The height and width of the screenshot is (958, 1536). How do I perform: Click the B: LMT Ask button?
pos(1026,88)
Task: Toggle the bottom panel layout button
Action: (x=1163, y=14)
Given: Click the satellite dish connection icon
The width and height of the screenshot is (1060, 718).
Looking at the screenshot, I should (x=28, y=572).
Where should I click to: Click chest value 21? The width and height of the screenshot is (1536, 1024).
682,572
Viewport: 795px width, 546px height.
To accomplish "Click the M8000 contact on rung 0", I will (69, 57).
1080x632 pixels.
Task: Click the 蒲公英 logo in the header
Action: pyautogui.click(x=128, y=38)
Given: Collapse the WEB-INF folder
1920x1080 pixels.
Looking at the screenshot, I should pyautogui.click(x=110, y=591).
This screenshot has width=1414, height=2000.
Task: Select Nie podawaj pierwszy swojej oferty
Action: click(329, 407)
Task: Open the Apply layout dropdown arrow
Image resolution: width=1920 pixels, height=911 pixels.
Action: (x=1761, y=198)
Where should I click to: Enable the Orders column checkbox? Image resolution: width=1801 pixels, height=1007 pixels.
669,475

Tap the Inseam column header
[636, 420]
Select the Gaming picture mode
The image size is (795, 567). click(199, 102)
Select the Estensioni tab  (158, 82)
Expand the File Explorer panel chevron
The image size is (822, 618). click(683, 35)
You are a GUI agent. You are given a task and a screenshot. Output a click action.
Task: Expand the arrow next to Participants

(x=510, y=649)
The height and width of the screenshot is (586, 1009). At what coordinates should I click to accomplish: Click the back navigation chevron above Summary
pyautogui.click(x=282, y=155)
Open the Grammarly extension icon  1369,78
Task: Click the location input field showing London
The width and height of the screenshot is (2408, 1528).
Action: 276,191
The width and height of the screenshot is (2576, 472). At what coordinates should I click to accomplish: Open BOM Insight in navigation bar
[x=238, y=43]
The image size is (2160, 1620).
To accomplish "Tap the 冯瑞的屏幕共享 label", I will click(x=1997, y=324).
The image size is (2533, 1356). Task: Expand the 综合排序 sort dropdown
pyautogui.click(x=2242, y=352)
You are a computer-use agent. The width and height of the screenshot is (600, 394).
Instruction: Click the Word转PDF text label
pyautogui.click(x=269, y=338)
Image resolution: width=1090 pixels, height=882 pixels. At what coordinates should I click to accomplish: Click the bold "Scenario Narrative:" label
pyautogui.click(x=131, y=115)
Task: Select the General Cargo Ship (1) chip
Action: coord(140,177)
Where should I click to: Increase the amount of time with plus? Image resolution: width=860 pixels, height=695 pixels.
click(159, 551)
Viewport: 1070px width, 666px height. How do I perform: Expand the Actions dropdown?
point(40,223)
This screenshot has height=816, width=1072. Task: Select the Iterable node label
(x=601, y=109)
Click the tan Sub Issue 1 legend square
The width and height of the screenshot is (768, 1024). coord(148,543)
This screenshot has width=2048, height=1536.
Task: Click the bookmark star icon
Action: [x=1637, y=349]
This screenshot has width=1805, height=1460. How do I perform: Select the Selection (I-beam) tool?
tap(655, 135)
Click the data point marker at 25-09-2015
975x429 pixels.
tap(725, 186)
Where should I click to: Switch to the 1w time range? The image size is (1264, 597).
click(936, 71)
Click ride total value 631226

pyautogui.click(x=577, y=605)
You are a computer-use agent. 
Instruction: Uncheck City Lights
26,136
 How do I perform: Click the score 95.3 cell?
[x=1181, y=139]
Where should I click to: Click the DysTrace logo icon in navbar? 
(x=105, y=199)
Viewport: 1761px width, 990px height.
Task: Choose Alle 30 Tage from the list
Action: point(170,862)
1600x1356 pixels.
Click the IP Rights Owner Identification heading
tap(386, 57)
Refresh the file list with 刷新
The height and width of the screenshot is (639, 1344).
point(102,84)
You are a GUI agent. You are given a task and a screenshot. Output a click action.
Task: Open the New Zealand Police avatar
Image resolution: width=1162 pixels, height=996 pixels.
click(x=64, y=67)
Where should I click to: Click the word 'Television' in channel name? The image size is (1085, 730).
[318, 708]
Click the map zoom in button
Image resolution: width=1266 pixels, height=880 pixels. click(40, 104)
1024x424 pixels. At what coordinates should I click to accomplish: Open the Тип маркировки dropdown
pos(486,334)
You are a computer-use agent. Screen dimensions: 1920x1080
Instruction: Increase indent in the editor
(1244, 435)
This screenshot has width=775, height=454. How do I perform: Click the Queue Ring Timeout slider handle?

* * * * * * *

Please copy out the entries above line for line, with nothing altered.

The height and width of the screenshot is (958, 1536). How do I perform: Click the B: LMT Ask button?
pos(1026,88)
Task: Toggle the bottom panel layout button
Action: (x=1163, y=14)
Given: Click the satellite dish connection icon
The width and height of the screenshot is (1060, 718).
Looking at the screenshot, I should (x=28, y=572).
Where should I click to: Click chest value 21? The width and height of the screenshot is (1536, 1024).
682,572
Viewport: 795px width, 546px height.
To accomplish "Click the M8000 contact on rung 0", I will (69, 57).
1080x632 pixels.
Task: Click the 蒲公英 logo in the header
Action: pyautogui.click(x=128, y=38)
Given: Collapse the WEB-INF folder
1920x1080 pixels.
Looking at the screenshot, I should pyautogui.click(x=110, y=591).
This screenshot has width=1414, height=2000.
Task: Select Nie podawaj pierwszy swojej oferty
Action: click(329, 407)
Task: Open the Apply layout dropdown arrow
Image resolution: width=1920 pixels, height=911 pixels.
Action: (x=1761, y=198)
Where should I click to: Enable the Orders column checkbox? Image resolution: width=1801 pixels, height=1007 pixels.
669,475

Tap the Inseam column header
[636, 420]
Select the Gaming picture mode
The image size is (795, 567). click(199, 102)
Select the Estensioni tab  (158, 82)
Expand the File Explorer panel chevron
The image size is (822, 618). click(683, 35)
You are a GUI agent. You are given a task and a screenshot. Output a click action.
Task: Expand the arrow next to Participants

(x=510, y=649)
The height and width of the screenshot is (586, 1009). At what coordinates should I click to accomplish: Click the back navigation chevron above Summary
pyautogui.click(x=282, y=155)
Open the Grammarly extension icon  1369,78
Task: Click the location input field showing London
The width and height of the screenshot is (2408, 1528).
Action: 276,191
The width and height of the screenshot is (2576, 472). At what coordinates should I click to accomplish: Open BOM Insight in navigation bar
[x=238, y=43]
The image size is (2160, 1620).
To accomplish "Tap the 冯瑞的屏幕共享 label", I will click(x=1997, y=324).
The image size is (2533, 1356). Task: Expand the 综合排序 sort dropdown
pyautogui.click(x=2242, y=352)
You are a computer-use agent. The width and height of the screenshot is (600, 394).
Instruction: Click the Word转PDF text label
pyautogui.click(x=269, y=338)
Image resolution: width=1090 pixels, height=882 pixels. At what coordinates should I click to accomplish: Click the bold "Scenario Narrative:" label
pyautogui.click(x=131, y=115)
Task: Select the General Cargo Ship (1) chip
Action: coord(140,177)
Where should I click to: Increase the amount of time with plus? Image resolution: width=860 pixels, height=695 pixels.
click(159, 551)
Viewport: 1070px width, 666px height. How do I perform: Expand the Actions dropdown?
point(40,223)
This screenshot has height=816, width=1072. Task: Select the Iterable node label
(x=601, y=109)
Click the tan Sub Issue 1 legend square
The width and height of the screenshot is (768, 1024). coord(148,543)
This screenshot has width=2048, height=1536.
Task: Click the bookmark star icon
Action: [x=1637, y=349]
This screenshot has width=1805, height=1460. How do I perform: Select the Selection (I-beam) tool?
tap(655, 135)
Click the data point marker at 25-09-2015
975x429 pixels.
tap(725, 186)
Where should I click to: Switch to the 1w time range? The image size is (1264, 597).
click(936, 71)
Click ride total value 631226

pyautogui.click(x=577, y=605)
You are a computer-use agent. 
Instruction: Uncheck City Lights
26,136
 How do I perform: Click the score 95.3 cell?
[x=1181, y=139]
Where should I click to: Click the DysTrace logo icon in navbar? 
(x=105, y=199)
Viewport: 1761px width, 990px height.
Task: Choose Alle 30 Tage from the list
Action: point(170,862)
1600x1356 pixels.
Click the IP Rights Owner Identification heading
tap(386, 57)
Refresh the file list with 刷新
The height and width of the screenshot is (639, 1344).
point(102,84)
You are a GUI agent. You are given a task and a screenshot. Output a click action.
Task: Open the New Zealand Police avatar
Image resolution: width=1162 pixels, height=996 pixels.
click(x=64, y=67)
Where should I click to: Click the word 'Television' in channel name? The image size is (1085, 730).
[318, 708]
Click the map zoom in button
Image resolution: width=1266 pixels, height=880 pixels. click(40, 104)
1024x424 pixels. At what coordinates should I click to accomplish: Open the Тип маркировки dropdown
pos(486,334)
You are a computer-use agent. Screen dimensions: 1920x1080
Instruction: Increase indent in the editor
(1244, 435)
This screenshot has width=775, height=454. How do I perform: Click the Queue Ring Timeout slider handle?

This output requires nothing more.